Task data START

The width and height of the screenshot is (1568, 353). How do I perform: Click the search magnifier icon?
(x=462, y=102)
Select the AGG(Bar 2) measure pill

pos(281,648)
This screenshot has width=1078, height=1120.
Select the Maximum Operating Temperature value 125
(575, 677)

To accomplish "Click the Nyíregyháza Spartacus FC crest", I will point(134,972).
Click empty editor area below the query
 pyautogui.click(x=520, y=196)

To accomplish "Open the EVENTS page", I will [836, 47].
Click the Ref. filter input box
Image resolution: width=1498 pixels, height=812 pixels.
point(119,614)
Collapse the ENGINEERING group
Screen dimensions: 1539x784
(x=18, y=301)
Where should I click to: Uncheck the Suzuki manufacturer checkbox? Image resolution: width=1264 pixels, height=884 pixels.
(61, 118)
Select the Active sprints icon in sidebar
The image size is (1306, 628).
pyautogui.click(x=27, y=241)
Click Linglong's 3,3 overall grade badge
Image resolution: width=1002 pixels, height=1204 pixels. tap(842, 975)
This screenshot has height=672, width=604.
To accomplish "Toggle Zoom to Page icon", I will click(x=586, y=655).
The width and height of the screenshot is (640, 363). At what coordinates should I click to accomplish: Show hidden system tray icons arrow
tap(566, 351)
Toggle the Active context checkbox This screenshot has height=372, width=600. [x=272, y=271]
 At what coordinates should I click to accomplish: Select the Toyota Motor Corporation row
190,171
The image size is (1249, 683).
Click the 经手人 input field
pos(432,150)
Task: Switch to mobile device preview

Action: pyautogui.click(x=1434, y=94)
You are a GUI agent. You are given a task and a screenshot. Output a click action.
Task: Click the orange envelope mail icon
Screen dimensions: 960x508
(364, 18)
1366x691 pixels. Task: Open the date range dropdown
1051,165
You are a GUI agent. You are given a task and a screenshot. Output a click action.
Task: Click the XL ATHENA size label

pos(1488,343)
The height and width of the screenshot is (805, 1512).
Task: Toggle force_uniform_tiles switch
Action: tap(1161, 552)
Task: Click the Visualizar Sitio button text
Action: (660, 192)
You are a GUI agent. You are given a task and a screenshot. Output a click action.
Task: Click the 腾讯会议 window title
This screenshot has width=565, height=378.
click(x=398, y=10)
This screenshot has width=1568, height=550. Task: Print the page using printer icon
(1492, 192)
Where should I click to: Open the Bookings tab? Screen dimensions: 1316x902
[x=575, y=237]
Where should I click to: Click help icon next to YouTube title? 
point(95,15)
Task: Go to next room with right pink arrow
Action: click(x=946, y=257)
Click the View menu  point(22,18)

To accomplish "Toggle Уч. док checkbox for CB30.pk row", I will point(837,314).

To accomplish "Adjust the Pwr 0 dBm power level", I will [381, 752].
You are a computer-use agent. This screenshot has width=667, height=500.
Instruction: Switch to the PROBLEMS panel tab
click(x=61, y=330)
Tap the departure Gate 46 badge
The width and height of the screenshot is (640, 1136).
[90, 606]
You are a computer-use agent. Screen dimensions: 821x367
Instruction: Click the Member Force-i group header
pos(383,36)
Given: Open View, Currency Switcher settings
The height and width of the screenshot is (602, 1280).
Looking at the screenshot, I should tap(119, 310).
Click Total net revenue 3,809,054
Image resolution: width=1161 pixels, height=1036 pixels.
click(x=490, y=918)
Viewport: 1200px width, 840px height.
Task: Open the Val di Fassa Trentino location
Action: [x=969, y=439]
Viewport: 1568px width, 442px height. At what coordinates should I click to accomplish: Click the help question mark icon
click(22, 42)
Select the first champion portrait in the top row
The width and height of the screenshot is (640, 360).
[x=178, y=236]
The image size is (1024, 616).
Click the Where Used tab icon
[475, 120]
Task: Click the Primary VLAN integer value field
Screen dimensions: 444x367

Task data END

What is expected:
Report every line from the material above that mentions the word "computer".

Answer to this exercise:
You are a computer-use agent. This screenshot has width=667, height=500.
You are a computer-use agent. Screen dimensions: 821x367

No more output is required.